注:终止液和显色剂具有腐蚀性,一旦接触到液体,请尽快用大量清水冲洗。
产品介绍Human IL-18 ELISA Kit (Human Interleukin-18 Enzyme-Linked ImmunoSorbent Assay Kit) ,即人白细胞介素 18 ELISA 试剂盒,可以定量检测人血清、血浆或细胞培养上清液等样本中的天然和重组 IL-18 浓度。IL-18 是新近发现的细胞因子,结构上它类似于 IL-1,对 T 细胞激活起着关键作用。IL-18 和 IL-1β共享最基本的氨基酸序列(信号序列),具有相似的β折叠方式。与 IL-1β 相似,IL-18 被合成成生物学上的惰性前导分子,缺乏信号肽,需要通过细胞内部的半胱氨酸蛋白酶(又称 IL-1β转化酶 ICE,caspase-1)作用形成具有活性 IL-18 成熟分子。因此,ICE活性抑制剂可以限制IL-18生物活性并可能作为Th1 免疫抑制剂。成熟 IL-18 的生物学活性与 IL-1 密切相关。IL-18 诱导 TNF,IL-1,Fas 配体,以及一些趋化因子的基因表达和合成。IL-18 的活性通过 IL-18 受体复合物起作用。IL-18 受体复合物与 IL-1 受体激活激酶 (IRAK)和肿瘤坏死因子相关因子-R-6 (TRAF-6)相互作用,随后激活 NF kappa B。IL-18 参与先天性免疫和获得性免疫。巨噬细胞、成骨细胞与角质形成细胞等许多细胞均可表达 IL-18。据报道,人角质形成细胞主要表达未加工的 IL-18。在临床上,IL-18 在调节肿瘤,传染病、自身免疫,炎症等都起着重要作用。IL-18 在骨髓移植患者、恶性血液病、败血症等血清中有显著升高。研究发现:IL-18 在肝脏切除术后、肝炎疾病及肝功能异常、系统性红斑狼疮、类风湿性关节炎、HIV-1 感染、炎性中枢神经系统疾病、Crohn´s 疾病、分娩和难产期间妊娠患者中均发现有显著升高。IL-18 在肿瘤免疫治疗中有着独特作用。本试剂盒采用双抗体夹心ELISA法检测样品中人 IL-18 浓度。在人 IL-18 单克隆抗体预包被酶标板中加入适度稀释的样品和标准品,其中的 IL-18 会与其单抗结合,洗去游离成分;加入生物素化的抗人 IL-18 抗体,抗人 IL-18 抗体与结合在单抗上的人 IL-18 结合而形成免疫复合物,洗去游离的成分;加入辣根过氧化物酶标记的亲合素,生物素与亲合素特异性结合,洗去未结合的酶结合物;加入显色剂,若反应孔中有 IL-18,辣根过氧化物酶会使无色的显色剂出现蓝色;加终止液变为黄色。在 450 nm 下测 OD 值,人 IL-18 浓度与 OD 450 值之间呈正比,可通过绘制标准曲线计算出样品中人 IL-18 浓度。

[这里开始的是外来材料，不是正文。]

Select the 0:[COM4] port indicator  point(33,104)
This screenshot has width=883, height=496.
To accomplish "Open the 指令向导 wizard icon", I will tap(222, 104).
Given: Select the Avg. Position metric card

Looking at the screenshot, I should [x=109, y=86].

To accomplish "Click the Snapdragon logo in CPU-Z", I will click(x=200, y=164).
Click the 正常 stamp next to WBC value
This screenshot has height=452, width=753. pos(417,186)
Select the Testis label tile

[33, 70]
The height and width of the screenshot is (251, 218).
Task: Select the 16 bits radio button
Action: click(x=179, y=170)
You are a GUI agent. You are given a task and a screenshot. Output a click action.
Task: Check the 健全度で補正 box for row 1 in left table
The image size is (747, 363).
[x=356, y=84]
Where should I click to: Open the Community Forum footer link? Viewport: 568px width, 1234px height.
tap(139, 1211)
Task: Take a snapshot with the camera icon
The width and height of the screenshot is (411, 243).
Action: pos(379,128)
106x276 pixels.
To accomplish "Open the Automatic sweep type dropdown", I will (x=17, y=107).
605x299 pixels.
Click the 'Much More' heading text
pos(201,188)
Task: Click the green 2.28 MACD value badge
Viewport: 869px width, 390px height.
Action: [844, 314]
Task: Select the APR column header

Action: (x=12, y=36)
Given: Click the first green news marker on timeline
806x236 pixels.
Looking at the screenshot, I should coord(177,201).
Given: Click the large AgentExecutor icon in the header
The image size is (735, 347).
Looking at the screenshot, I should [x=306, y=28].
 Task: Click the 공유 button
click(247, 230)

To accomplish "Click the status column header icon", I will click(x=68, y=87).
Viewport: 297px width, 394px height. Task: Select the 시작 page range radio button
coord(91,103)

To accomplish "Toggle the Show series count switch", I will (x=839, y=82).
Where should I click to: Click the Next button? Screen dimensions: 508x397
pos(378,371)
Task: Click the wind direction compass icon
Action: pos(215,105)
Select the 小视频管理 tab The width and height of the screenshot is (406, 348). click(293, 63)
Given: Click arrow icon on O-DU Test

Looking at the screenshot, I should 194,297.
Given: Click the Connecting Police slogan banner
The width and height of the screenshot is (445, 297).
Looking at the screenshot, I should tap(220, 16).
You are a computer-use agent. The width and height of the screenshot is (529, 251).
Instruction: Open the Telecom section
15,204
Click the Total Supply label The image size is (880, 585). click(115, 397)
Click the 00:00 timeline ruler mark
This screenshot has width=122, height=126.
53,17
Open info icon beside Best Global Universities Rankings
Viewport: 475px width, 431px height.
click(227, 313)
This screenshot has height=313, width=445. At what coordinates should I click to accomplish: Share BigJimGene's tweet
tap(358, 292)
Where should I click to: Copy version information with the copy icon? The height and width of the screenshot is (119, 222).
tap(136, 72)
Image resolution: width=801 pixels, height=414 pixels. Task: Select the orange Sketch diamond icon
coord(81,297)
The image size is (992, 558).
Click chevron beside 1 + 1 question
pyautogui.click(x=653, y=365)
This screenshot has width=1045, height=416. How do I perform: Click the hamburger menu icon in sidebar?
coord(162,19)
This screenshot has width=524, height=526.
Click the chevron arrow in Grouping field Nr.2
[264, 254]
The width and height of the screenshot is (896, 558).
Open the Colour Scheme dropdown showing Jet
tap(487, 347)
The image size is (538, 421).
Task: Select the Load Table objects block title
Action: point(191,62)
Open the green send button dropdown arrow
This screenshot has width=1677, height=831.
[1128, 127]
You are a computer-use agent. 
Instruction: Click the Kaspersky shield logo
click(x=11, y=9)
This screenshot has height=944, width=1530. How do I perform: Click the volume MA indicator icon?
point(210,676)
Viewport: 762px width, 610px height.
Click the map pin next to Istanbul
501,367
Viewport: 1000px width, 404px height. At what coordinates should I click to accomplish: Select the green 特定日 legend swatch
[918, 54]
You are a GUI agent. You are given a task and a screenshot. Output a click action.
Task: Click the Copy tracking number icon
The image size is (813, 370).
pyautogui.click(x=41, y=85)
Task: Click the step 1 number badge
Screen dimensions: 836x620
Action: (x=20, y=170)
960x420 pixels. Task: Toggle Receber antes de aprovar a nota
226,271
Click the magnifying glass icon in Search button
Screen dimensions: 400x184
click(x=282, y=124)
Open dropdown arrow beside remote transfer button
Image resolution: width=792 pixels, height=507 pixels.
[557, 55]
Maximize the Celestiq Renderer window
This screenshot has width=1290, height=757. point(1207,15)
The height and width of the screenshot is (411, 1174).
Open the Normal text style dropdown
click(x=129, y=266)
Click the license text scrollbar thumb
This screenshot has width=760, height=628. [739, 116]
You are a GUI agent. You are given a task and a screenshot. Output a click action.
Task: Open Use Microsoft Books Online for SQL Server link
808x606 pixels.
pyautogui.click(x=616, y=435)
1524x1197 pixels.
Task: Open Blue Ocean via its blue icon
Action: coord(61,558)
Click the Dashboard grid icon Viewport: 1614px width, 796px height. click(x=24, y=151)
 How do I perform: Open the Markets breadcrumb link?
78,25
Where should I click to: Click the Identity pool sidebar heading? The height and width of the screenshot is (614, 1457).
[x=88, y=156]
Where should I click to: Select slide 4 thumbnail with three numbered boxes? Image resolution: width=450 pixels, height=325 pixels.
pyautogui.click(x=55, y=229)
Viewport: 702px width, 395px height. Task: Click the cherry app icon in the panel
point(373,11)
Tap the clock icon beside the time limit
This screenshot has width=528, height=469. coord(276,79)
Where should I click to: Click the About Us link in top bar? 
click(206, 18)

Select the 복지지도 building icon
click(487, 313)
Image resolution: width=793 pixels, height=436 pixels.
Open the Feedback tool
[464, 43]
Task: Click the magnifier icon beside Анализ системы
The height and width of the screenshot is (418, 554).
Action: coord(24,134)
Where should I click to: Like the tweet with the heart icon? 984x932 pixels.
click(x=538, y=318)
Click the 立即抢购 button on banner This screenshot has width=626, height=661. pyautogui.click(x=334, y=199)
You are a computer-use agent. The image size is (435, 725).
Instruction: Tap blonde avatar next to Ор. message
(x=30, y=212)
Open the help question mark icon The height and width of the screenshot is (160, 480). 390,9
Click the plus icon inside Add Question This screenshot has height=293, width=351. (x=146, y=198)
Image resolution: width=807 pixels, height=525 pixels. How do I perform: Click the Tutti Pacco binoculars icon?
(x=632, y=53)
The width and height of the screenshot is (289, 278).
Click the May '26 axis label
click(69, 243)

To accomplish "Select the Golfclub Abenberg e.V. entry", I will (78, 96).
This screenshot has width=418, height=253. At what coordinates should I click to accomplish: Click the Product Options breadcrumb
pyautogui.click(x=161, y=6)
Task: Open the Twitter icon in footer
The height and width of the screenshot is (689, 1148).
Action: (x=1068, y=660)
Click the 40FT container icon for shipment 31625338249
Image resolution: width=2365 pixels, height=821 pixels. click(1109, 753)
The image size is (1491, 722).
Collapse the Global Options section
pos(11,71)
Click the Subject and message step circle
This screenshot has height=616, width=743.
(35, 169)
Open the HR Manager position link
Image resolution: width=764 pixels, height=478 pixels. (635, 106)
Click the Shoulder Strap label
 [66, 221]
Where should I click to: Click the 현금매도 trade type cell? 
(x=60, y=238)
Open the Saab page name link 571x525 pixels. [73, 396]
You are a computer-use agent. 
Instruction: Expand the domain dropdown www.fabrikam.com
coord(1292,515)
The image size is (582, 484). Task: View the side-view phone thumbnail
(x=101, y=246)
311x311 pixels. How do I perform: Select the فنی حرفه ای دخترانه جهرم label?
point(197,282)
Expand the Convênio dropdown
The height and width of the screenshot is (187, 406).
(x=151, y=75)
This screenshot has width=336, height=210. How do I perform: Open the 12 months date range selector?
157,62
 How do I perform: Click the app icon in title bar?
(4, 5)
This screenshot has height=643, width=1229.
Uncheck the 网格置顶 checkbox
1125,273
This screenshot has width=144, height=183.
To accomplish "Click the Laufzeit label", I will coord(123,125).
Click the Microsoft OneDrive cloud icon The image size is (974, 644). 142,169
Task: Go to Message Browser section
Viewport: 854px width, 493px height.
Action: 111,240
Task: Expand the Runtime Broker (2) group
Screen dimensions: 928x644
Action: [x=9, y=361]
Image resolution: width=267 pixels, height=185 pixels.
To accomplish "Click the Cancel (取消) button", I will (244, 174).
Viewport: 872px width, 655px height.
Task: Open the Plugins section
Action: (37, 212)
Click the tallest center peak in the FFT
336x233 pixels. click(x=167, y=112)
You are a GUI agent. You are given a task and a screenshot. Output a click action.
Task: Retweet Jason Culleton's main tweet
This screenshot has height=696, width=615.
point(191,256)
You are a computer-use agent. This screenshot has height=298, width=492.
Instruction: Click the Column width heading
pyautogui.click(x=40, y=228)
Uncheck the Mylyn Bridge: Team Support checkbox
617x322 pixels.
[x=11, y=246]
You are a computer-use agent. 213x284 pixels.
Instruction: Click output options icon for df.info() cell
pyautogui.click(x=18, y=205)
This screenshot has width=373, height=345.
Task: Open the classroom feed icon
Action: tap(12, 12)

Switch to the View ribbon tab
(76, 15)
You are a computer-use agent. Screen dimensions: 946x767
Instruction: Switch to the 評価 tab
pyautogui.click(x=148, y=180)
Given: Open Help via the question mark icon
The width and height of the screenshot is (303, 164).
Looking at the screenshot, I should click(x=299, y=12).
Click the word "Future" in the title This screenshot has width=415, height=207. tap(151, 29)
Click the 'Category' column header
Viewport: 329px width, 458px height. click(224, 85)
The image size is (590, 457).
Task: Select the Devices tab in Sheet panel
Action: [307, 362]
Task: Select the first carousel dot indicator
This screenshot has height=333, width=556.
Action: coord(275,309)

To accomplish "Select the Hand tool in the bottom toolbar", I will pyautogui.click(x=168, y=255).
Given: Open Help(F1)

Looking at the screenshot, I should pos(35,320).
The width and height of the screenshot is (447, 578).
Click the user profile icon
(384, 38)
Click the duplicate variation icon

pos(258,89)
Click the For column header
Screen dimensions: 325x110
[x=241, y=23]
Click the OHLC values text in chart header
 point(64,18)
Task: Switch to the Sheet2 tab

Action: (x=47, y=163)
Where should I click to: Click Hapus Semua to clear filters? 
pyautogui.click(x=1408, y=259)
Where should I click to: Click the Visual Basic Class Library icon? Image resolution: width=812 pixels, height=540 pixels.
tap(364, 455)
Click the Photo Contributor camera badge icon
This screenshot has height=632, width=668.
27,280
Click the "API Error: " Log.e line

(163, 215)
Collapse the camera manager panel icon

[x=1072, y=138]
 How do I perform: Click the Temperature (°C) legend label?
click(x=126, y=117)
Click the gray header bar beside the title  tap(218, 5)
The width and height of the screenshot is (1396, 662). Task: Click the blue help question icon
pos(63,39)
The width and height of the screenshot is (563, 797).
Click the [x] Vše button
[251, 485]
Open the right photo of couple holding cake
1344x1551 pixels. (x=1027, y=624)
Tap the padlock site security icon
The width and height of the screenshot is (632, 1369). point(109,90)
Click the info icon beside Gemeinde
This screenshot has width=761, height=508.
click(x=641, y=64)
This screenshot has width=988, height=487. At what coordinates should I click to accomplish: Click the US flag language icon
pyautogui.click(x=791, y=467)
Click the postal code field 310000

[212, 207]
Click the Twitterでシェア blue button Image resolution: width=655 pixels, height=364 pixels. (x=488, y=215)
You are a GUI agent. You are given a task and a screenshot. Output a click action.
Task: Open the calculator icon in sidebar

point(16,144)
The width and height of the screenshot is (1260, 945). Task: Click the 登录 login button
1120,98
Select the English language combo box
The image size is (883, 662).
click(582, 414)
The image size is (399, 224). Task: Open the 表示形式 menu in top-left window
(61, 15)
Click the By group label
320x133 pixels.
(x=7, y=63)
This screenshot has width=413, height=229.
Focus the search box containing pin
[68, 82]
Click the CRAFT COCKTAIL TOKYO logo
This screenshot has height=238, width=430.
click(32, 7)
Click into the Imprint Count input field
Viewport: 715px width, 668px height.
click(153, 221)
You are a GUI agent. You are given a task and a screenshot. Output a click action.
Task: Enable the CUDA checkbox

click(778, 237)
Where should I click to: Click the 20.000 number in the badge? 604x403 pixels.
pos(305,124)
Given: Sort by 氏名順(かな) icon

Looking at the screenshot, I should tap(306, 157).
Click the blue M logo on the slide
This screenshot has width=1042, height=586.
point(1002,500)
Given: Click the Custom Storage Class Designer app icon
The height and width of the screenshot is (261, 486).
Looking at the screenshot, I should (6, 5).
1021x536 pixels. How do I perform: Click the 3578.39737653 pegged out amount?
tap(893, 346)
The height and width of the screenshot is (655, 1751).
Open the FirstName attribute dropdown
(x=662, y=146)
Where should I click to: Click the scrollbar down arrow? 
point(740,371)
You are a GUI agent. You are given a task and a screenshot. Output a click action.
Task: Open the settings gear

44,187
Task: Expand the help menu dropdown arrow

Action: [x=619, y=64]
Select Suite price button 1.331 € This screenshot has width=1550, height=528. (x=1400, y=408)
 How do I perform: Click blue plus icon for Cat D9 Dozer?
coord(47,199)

UE-H6128S/H6128M/H6128L◆没有信号?1.试剂添加顺序错误或试剂配制不正确。重复实验;检查试剂配制方法;复核试验试剂添加流程。2.HRP被叠氮化合物污染。使用新鲜配制的试剂。3.抗体用量不足。检查是否使用了推荐的抗体量;增加抗体用量(浓度)。4.使用了含胎牛血清的缓冲液复溶抗体。检查使用的试剂。5.捕获抗体与板结合较差。使用ELISA板,而非组织培养板;使用不含其他杂蛋白的PBS溶解抗体。6.缓冲液受污染。新鲜配置缓冲液。◆整块板呈现规则蓝色?1.洗板不充分或跳过洗涤步骤未去除残留的非结合过氧化物酶。严格按照说明书洗涤流程操作。2.底物溶液预混太早不新鲜。底物溶液混合后须立即使用。3.封板胶纸或试剂储液槽重复使用导致HRP残留污染。每步均需使用新的封板胶纸或试剂储液槽。4.缓冲液有金属或HRP污染。新鲜配置缓冲液。◆标准曲线差?1.链亲和素-HRP结合物量不足。检查倍性稀释是否正确。2.捕获抗体与板结合较差。使用酶标板,而非组织培养板;使用不含其他杂蛋白的PBS溶解抗体。3.检测抗体量不足。检查稀释度是否正确。4.孵育时间不足。延长底物溶液孵育时间。5.实验操作流程有误。严格按照说明书操作流程。6.标准曲线稀释计算错误。重新计算制作新的标准曲线。